→ Objective
Copy the data below, swapping every "screenshot" for "image" and changing nothing else. Leave the pictures out of your answer.

-- BEGIN Record extracts --

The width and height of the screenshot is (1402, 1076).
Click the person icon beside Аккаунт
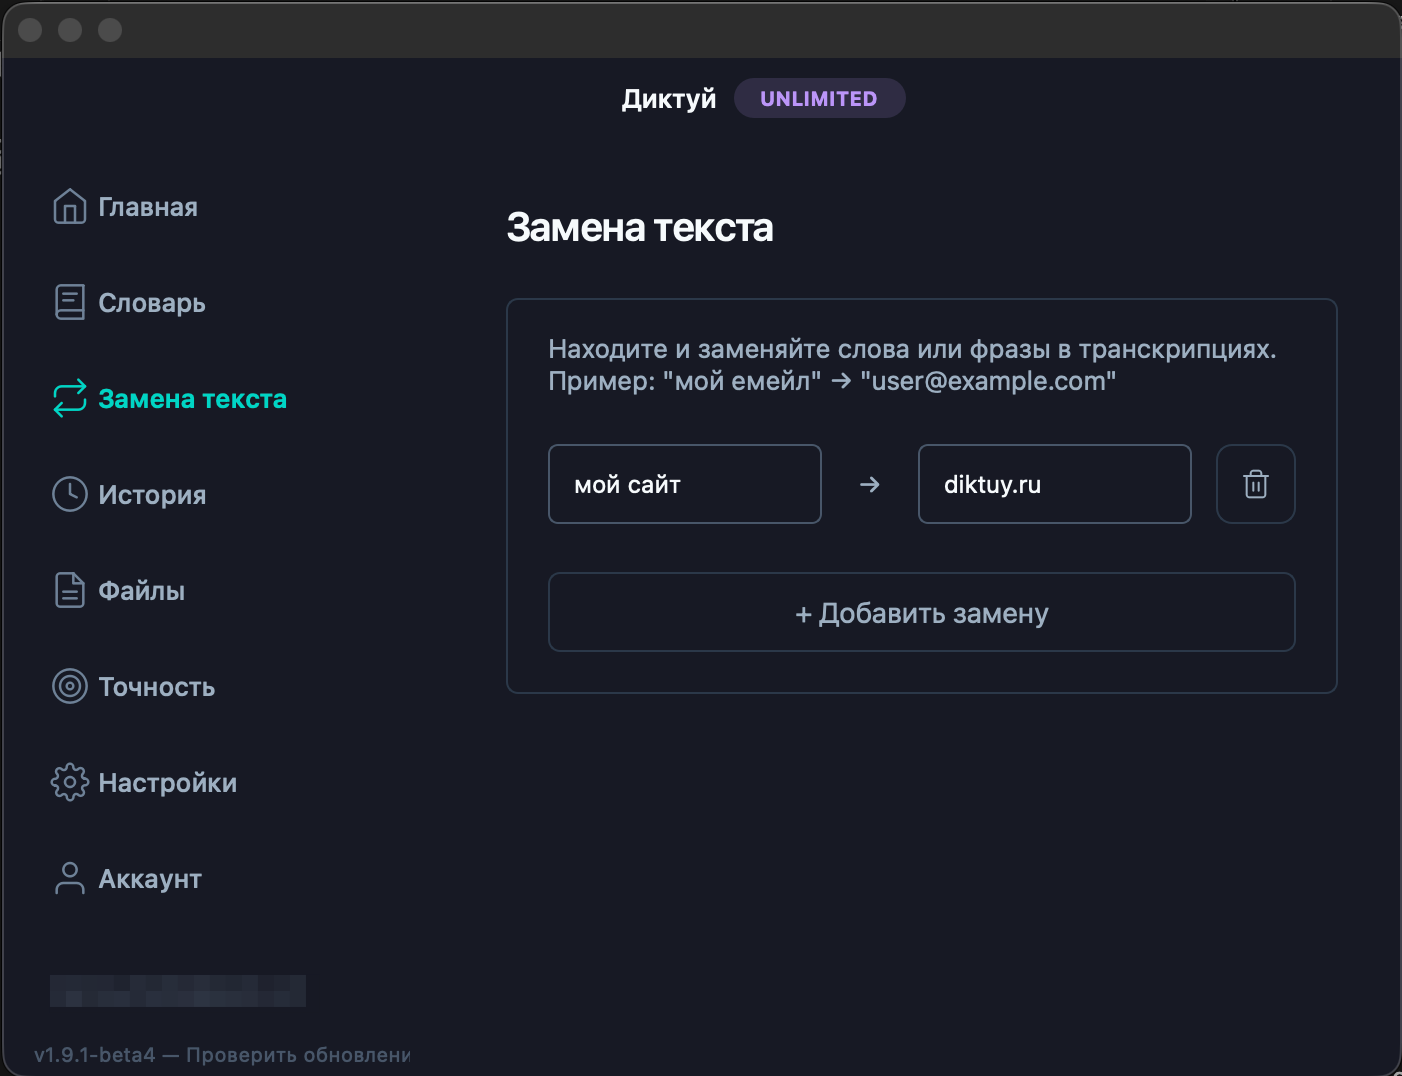[69, 878]
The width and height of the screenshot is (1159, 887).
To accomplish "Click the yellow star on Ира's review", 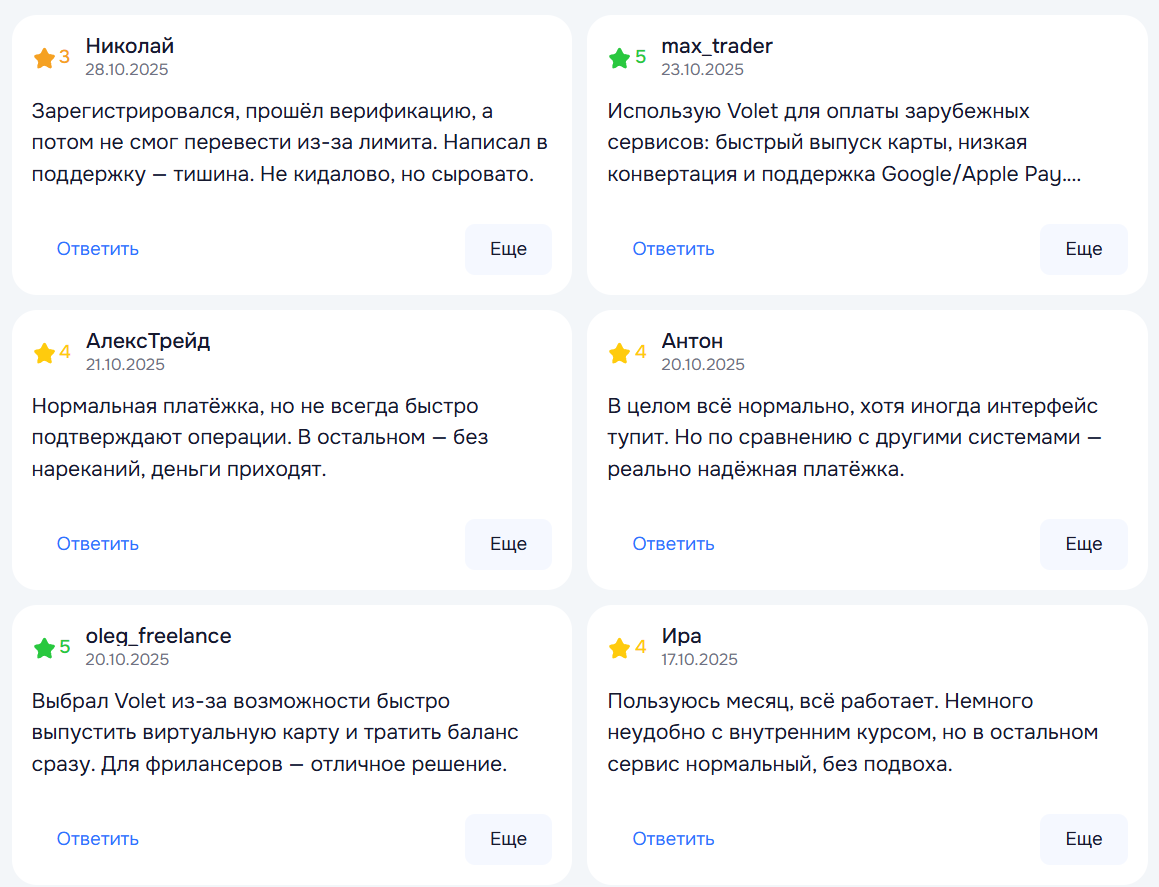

-- END Record extracts --

→ Correct answer
The width and height of the image is (1402, 1076).
Click the person icon beside Аккаунт
[69, 878]
The width and height of the image is (1159, 887).
To accomplish "Click the yellow star on Ира's review", 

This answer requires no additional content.